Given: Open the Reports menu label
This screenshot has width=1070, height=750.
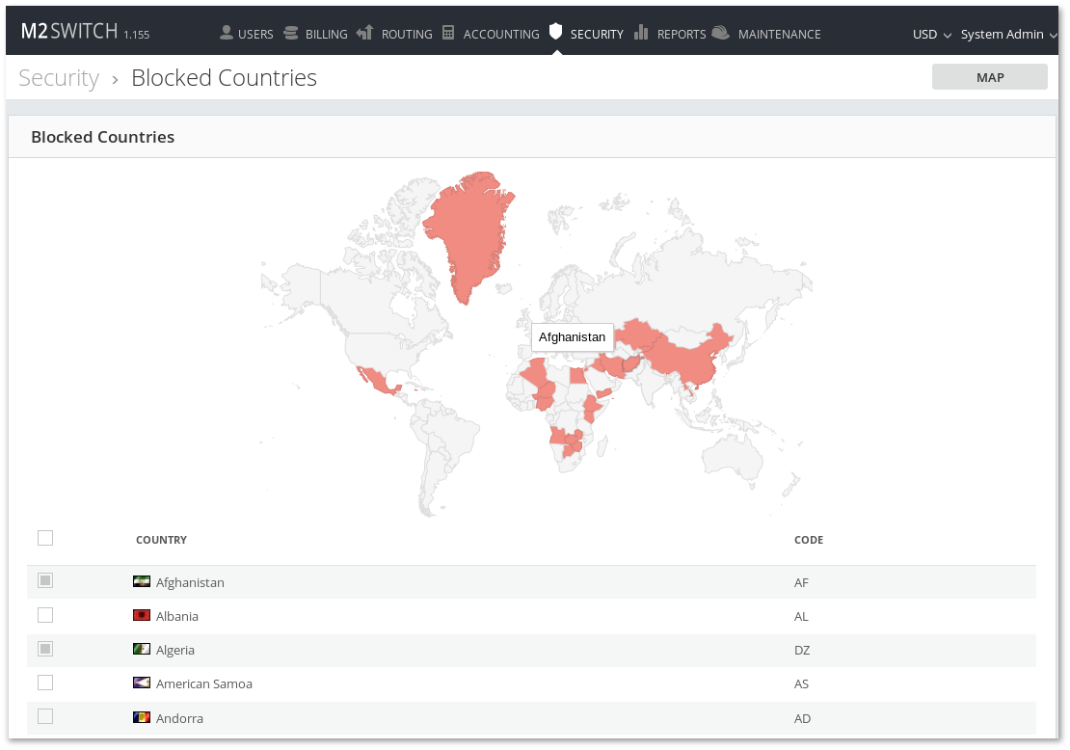Looking at the screenshot, I should pyautogui.click(x=682, y=34).
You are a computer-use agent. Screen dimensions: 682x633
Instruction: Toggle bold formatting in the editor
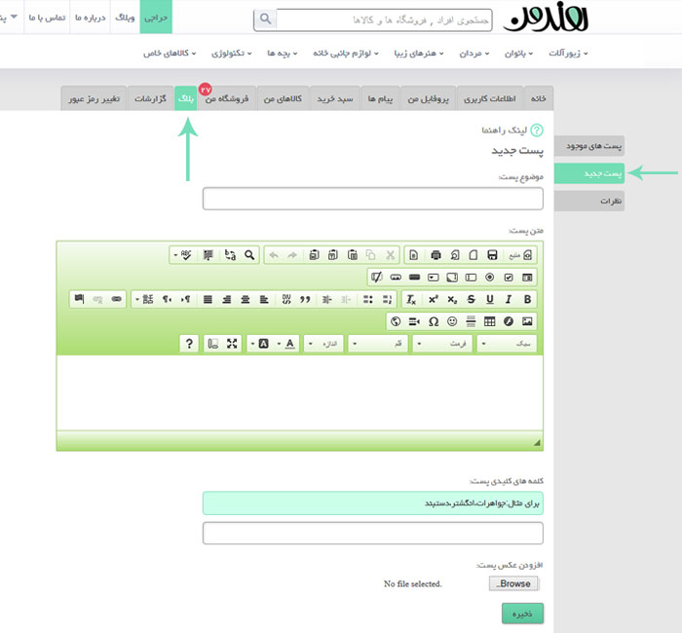(527, 299)
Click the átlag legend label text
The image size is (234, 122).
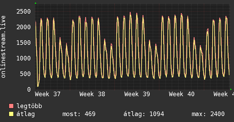[26, 114]
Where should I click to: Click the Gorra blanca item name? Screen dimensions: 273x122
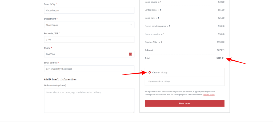pos(151,2)
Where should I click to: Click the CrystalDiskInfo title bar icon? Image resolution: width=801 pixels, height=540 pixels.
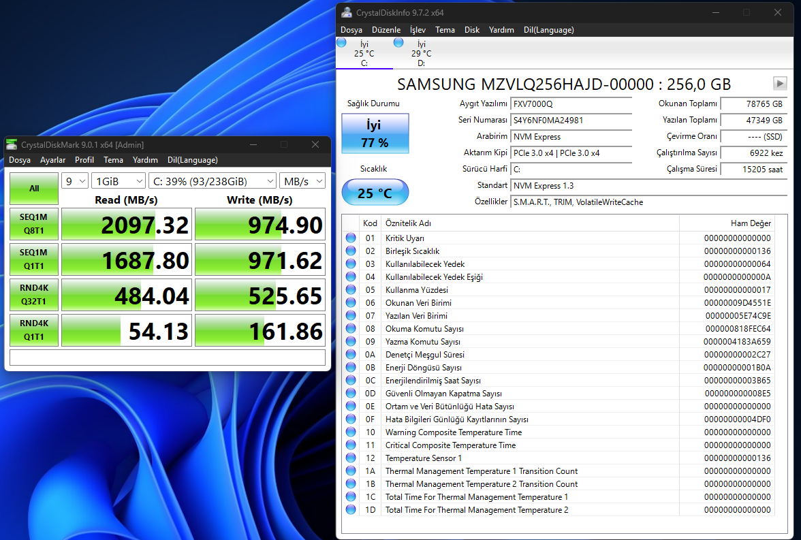point(347,12)
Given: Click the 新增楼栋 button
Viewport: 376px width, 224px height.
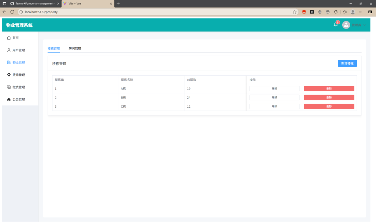Looking at the screenshot, I should [x=347, y=64].
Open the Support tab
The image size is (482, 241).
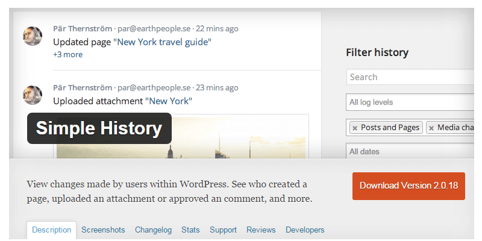pyautogui.click(x=223, y=230)
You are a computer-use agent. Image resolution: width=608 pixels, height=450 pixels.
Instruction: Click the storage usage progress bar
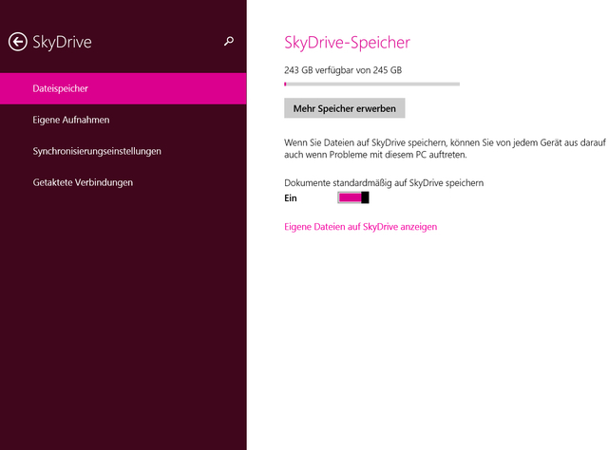[x=371, y=84]
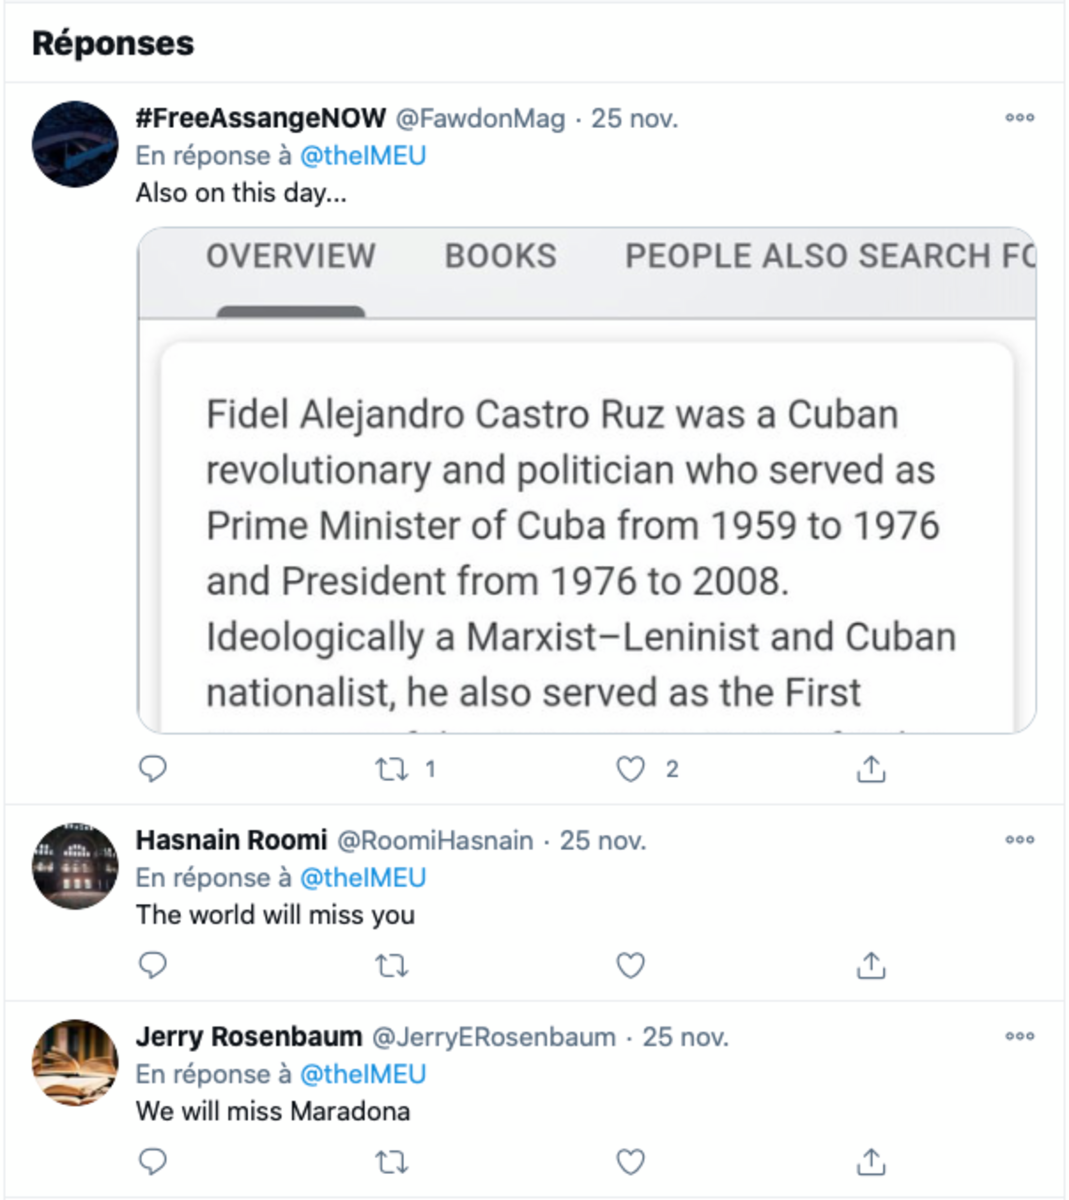Reply to Hasnain Roomi's tweet

tap(153, 965)
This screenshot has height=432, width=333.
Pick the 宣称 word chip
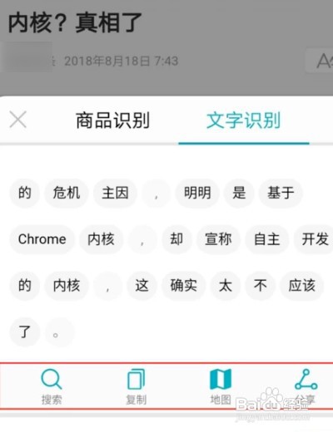[x=218, y=239]
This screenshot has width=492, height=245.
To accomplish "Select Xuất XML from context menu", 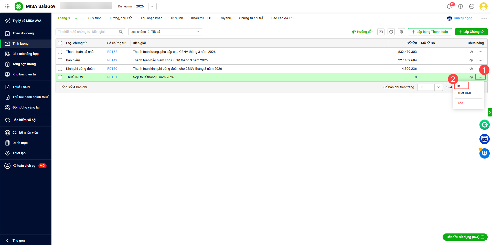I will [x=464, y=93].
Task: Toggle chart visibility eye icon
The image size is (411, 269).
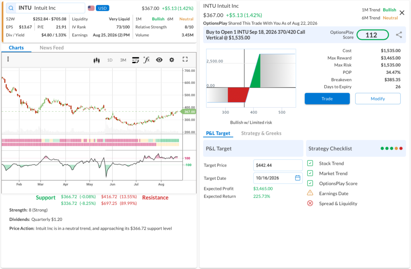Action: pos(159,60)
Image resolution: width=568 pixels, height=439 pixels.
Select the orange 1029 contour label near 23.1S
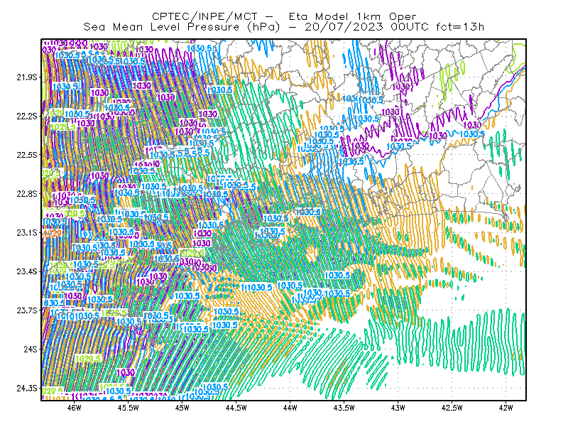point(52,234)
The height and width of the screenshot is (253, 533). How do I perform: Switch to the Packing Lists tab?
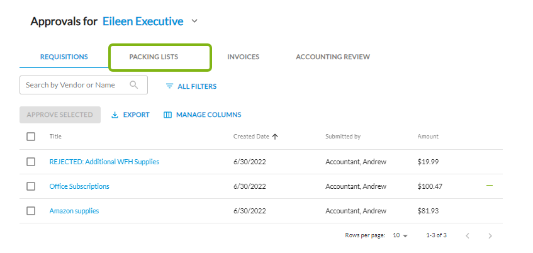[154, 57]
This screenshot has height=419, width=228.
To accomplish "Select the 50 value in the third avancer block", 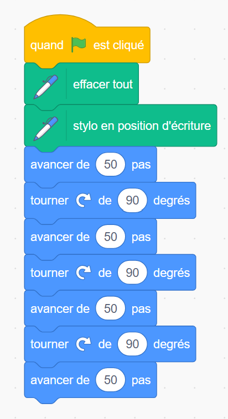I will click(x=111, y=308).
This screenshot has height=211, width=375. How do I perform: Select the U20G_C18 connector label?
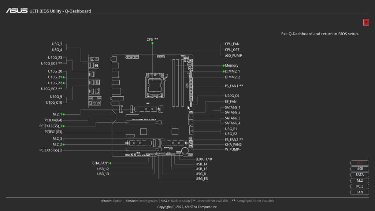coord(204,159)
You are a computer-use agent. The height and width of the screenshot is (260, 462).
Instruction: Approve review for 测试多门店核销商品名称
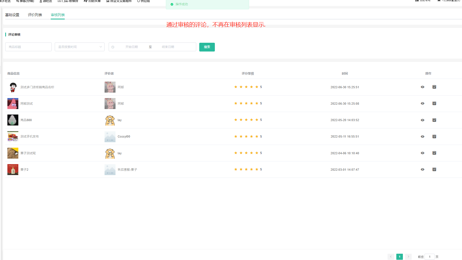pyautogui.click(x=434, y=87)
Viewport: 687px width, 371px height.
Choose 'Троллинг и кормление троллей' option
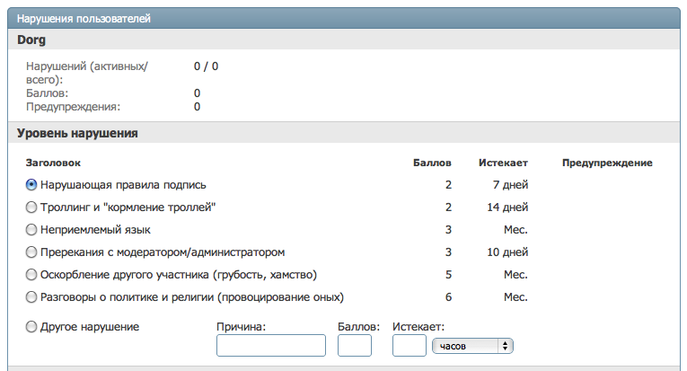pos(31,208)
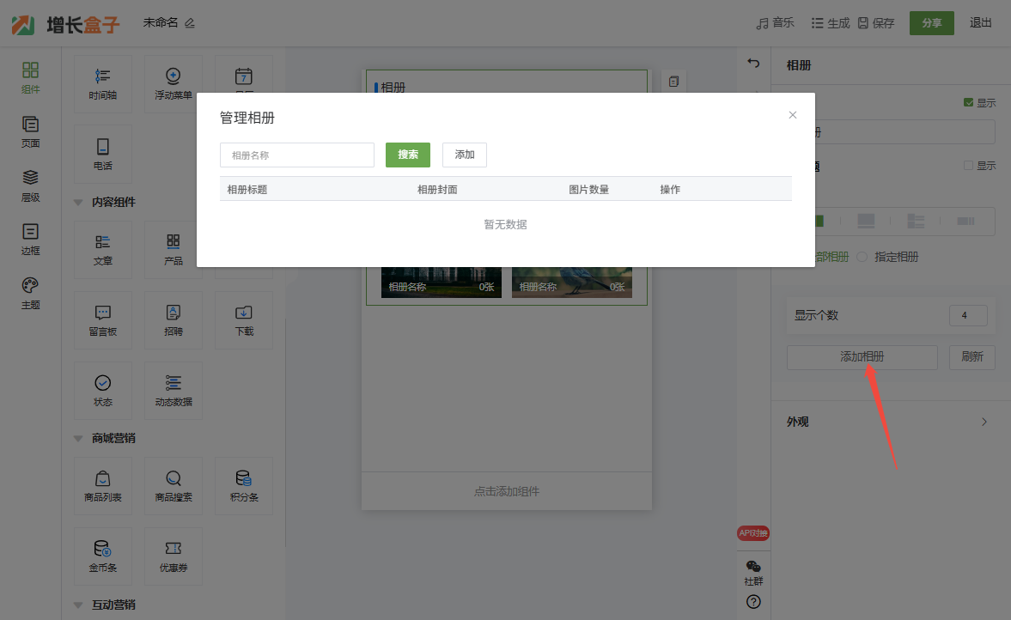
----
Nothing but a number, please, for how many lines of the data hold "Open".

RESULT OF THE EXERCISE.
2